Да, годы шли. И по-прежнему звучали у нас в разных залах «аплодисменты, переходящие в овацию», когда «все встают», по-прежнему каждый шаг, каждое малейшее действие ничем не примечательного человека, не знаю уж по каким причинам, вознесенного на вершину общественной остроконечной пирамиды, преподносилось как откровение, как истина в самой последней инстанции, вызывающая едва ли не слезы умиления. Миллионы, миллиарды печатных страниц, бесконечная череда волн эфира заполнялись словами, почти не имеющими смысла, забытыми тотчас же, как только человек покинул вершину. Да им и тогда, когда они звучали, собственно, не придавалось значения… Но тысячи и тысячи писателей, журналистов, редакторов, подвизающихся на ниве слово- и звукотворчества, сотни тысяч фотографов, художников, музыкантов, печатников, техников множества областей работали не на то, чтобы действительно собрать большой урожай зерна, которого нам так не хватало (отчего и вынуждены были все в больших количествах ввозить из-за рубежа), не на то, чтобы умножать стада скота и решить наконец затянувшуюся продовольственную проблему, не на то также, чтобы построить дома, в которых было еще столько остро нуждающихся, нет. Они работали на атмосферу. Атмосферу искаженных ценностей, замалчивания правды, создания искусственных фетишей, которые вопреки фактам поддерживали бы существующий порядок вещей. Они работали как раз на то, чтобы государство наше не в состоянии было исправлять ошибки.
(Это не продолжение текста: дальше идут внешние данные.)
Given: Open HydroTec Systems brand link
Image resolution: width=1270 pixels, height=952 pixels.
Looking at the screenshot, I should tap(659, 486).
Типична история с «Высшей мерой», все больше и больше я убеждался в этом. Типична.
СОБРАНИЕ В РЕДАКЦИИ ГАЗЕТЫ
Но вот вновь вмешались законы природы, и власть сменилась.
Начались новые веяния, и однажды некоторых писателей-публицистов Москвы собрали в редакции «Литературной газеты». Пригласили на это собрание и меня.
«Высшая мера» все еще «стучала в мое сердце», да и не только она, а и другое, о чем частично удалось здесь сказать. И когда в начале собрания произошла заминка — никто не решался выступить первым… — я поднял руку и попросил слова. Извинившись за то, что выскочил первым, я заявил, что очень уважаю и люблю эту газету, но именно потому и вынужден констатировать с грустью, что счет у нас с «Литературной газетой» 2:4. Не в нашу общую пользу. То есть из шести материалов, написанных специально для нее, напечатано только два, а четыре возвращено, причем среди этих четырех — повесть, над которой я работал в общей сложности около года, причем половину срока — по конкретным заданиям редакторов. И дело не в том, что я не получил за свою работу ни рубля — хотя можно ли представить себе рабочего, которому не платили бы зарплаты за полугодовую работу? — дело в том, что зло осталось безнаказанным, добро не поддержано, и по меньшей мере один честный человек в результате уже очень серьезно пострадал. И почему это все происходит? Разве есть что-нибудь вредное в этой повести, разве есть в ней неправда? И ведь почти все сотрудники газеты отзывались о ней положительно. В трех других ненапечатанных очерках нет такой остроты, как в повести. Допускаю — в них форма не совсем соответствует той, что принята в газете; но разве так уж необходимо стремиться к тому, чтобы все очерки по форме были единообразны?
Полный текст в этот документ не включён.